Already hard hit by pandemic issues, lack of fiber log markets and a tough winter with lots of weather-related downtime, loggers in Maine took another lick after Nine Dragons announced an indefinite downtime at its Old Town, Maine, pulp mill claiming rising fiber and energy costs and an eventual evaluation for “a potential restart.”

Professional Logging Contractors of Maine Executive Director Dana Doran said, “Since 2020 we’ve seen a 30% reduction in logging contractors. The markets aren’t there; wood prices are depressed; and there’s inflation. The contractors have had enough.”

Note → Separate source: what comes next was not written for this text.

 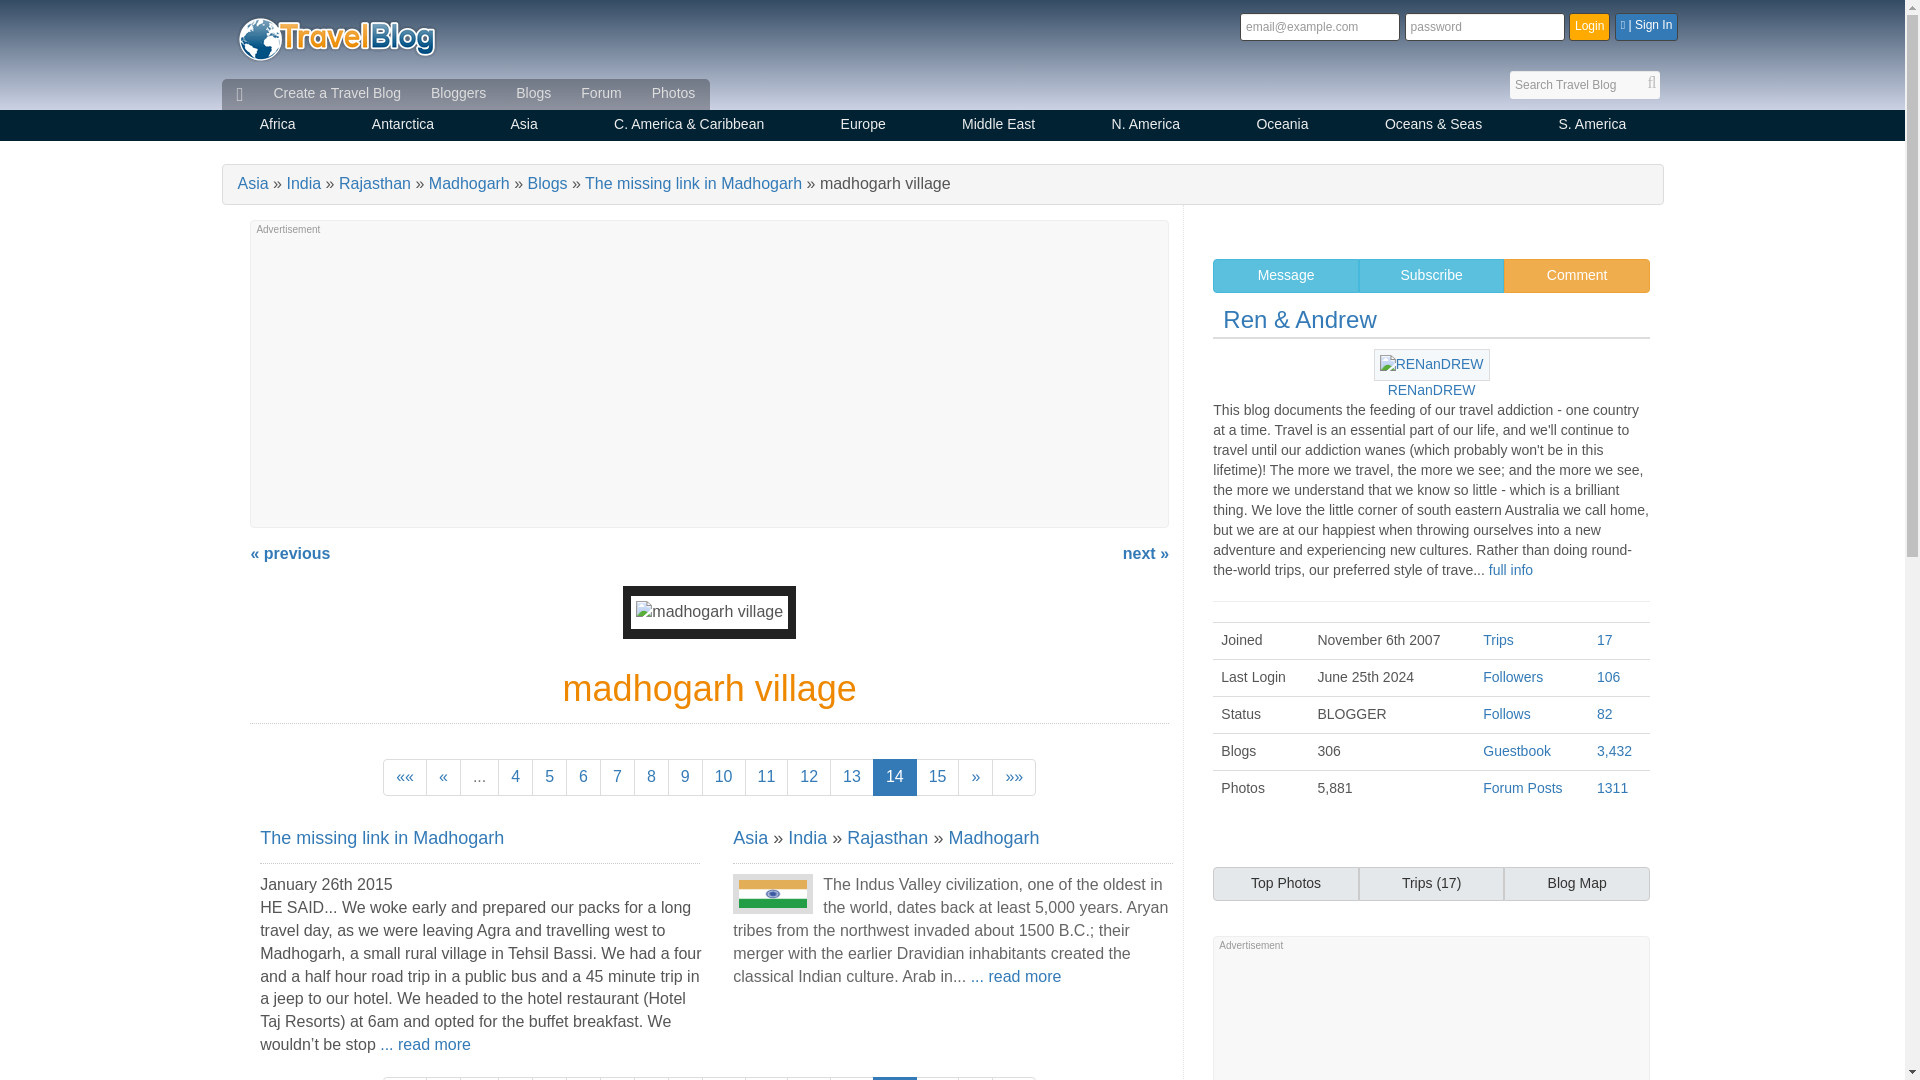 What do you see at coordinates (709, 612) in the screenshot?
I see `madhogarh village` at bounding box center [709, 612].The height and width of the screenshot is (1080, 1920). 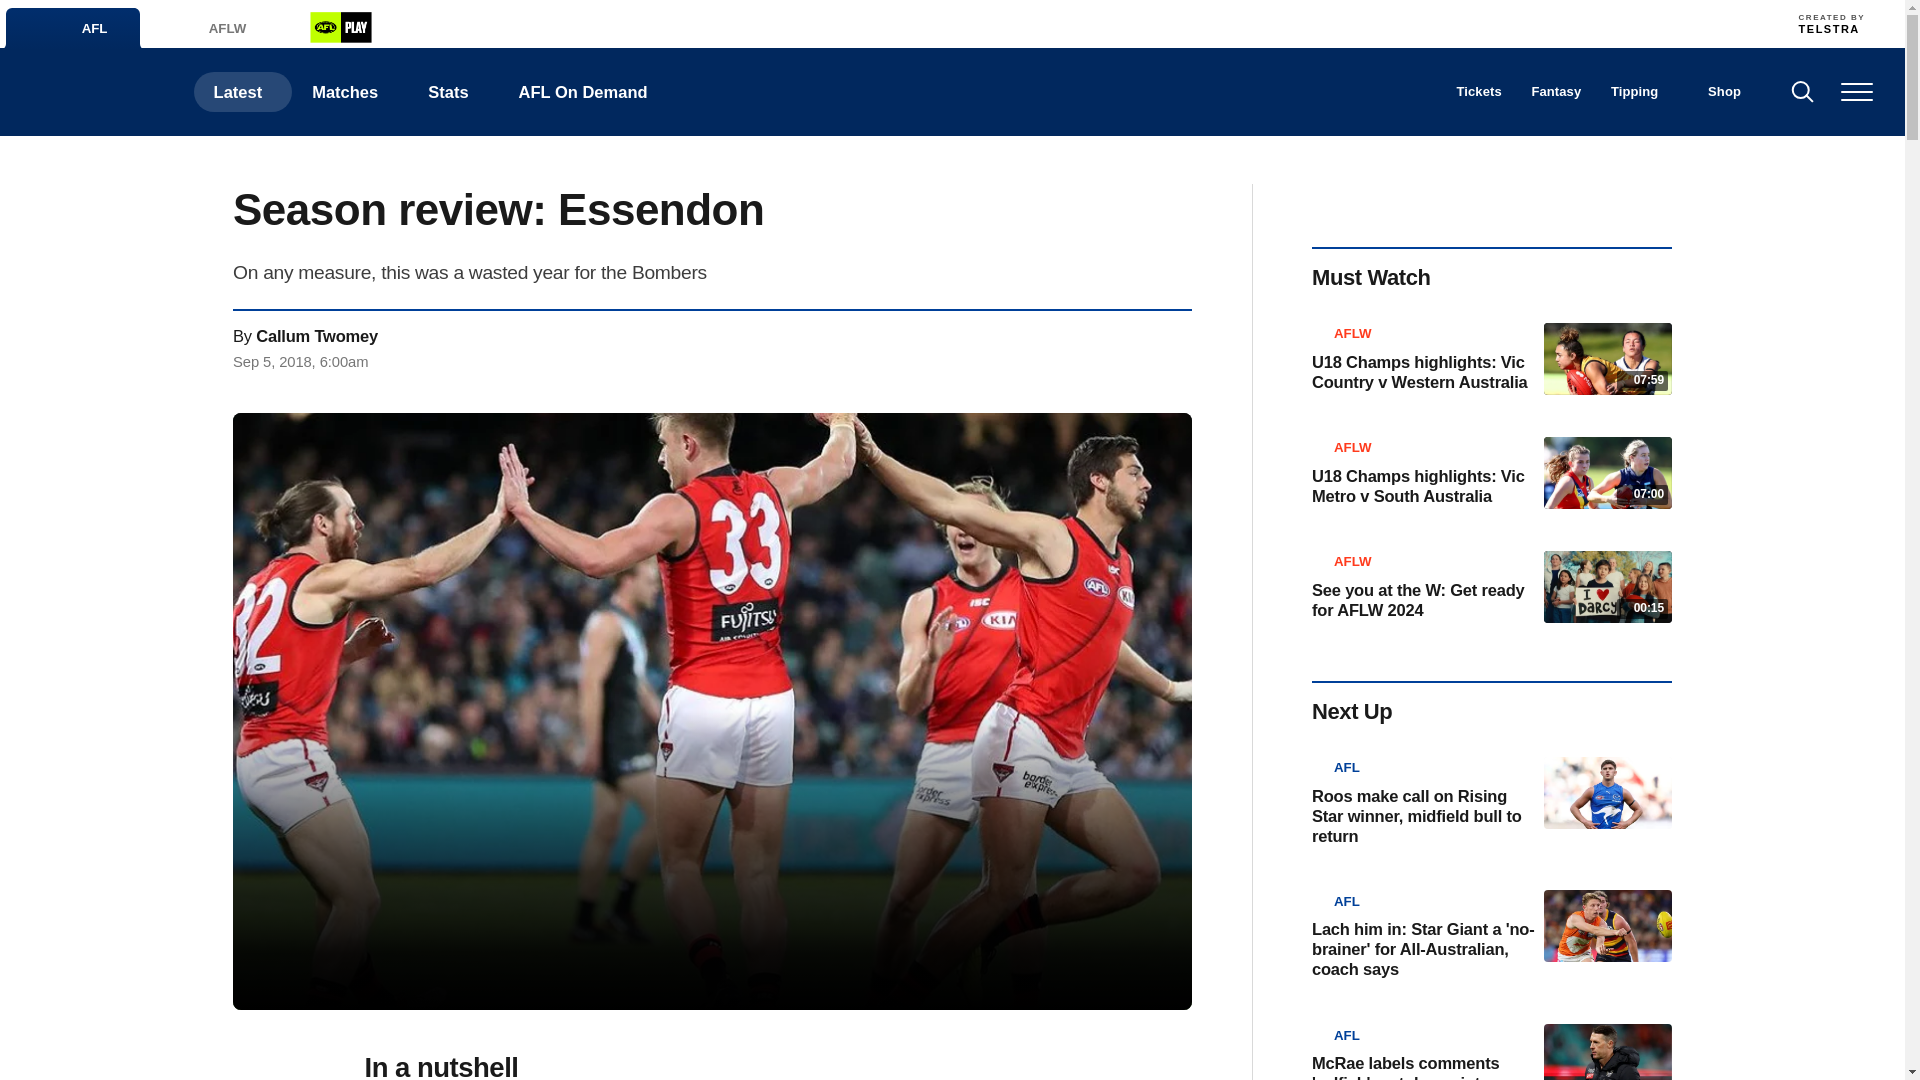 What do you see at coordinates (1456, 23) in the screenshot?
I see `Western Bulldogs` at bounding box center [1456, 23].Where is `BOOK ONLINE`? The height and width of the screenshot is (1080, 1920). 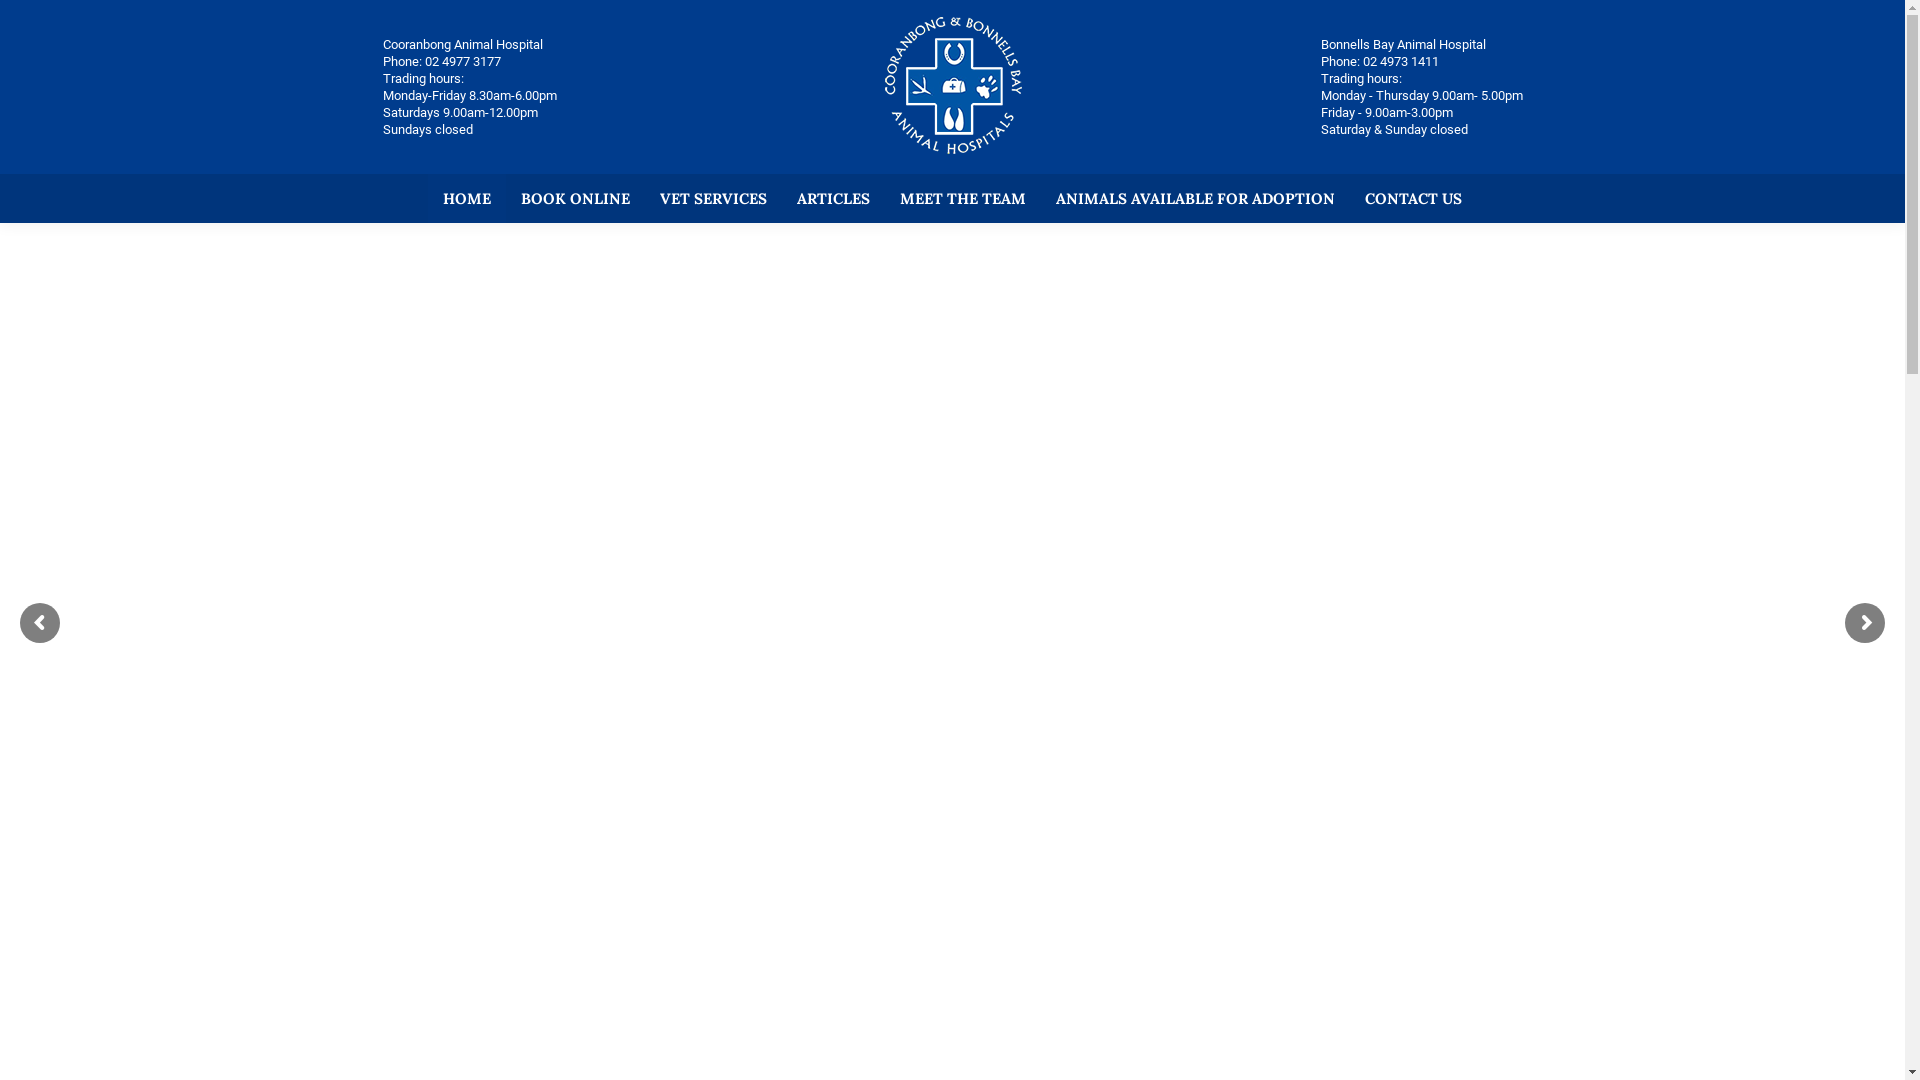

Meanwhile, farther south mid Atlantic loggers were rocked by the announcement that the Pactiv Evergreen Canton Paper Mill, which has operated more than 100 years, is closing. The facility consumed about 1.5 million tons a year, roughly 50-50 hardwood and softwood.

The closure affects 1,100 direct mill jobs and many more in other companies that worked with the mill. According to a report in the Fastmarket RISI North American Woodfiber & Biomass Markets newsletter, the Canton closure is one of seven uncoated paper machine or mill closures since 2020.

North Carolina state officials also say that closing the Canton plant would be a “clear breach” of a $12 million economic development agreement with the Department of Commerce. The breach would require full repayment of money that was paid to Pactiv Evergreen from 2015-2021.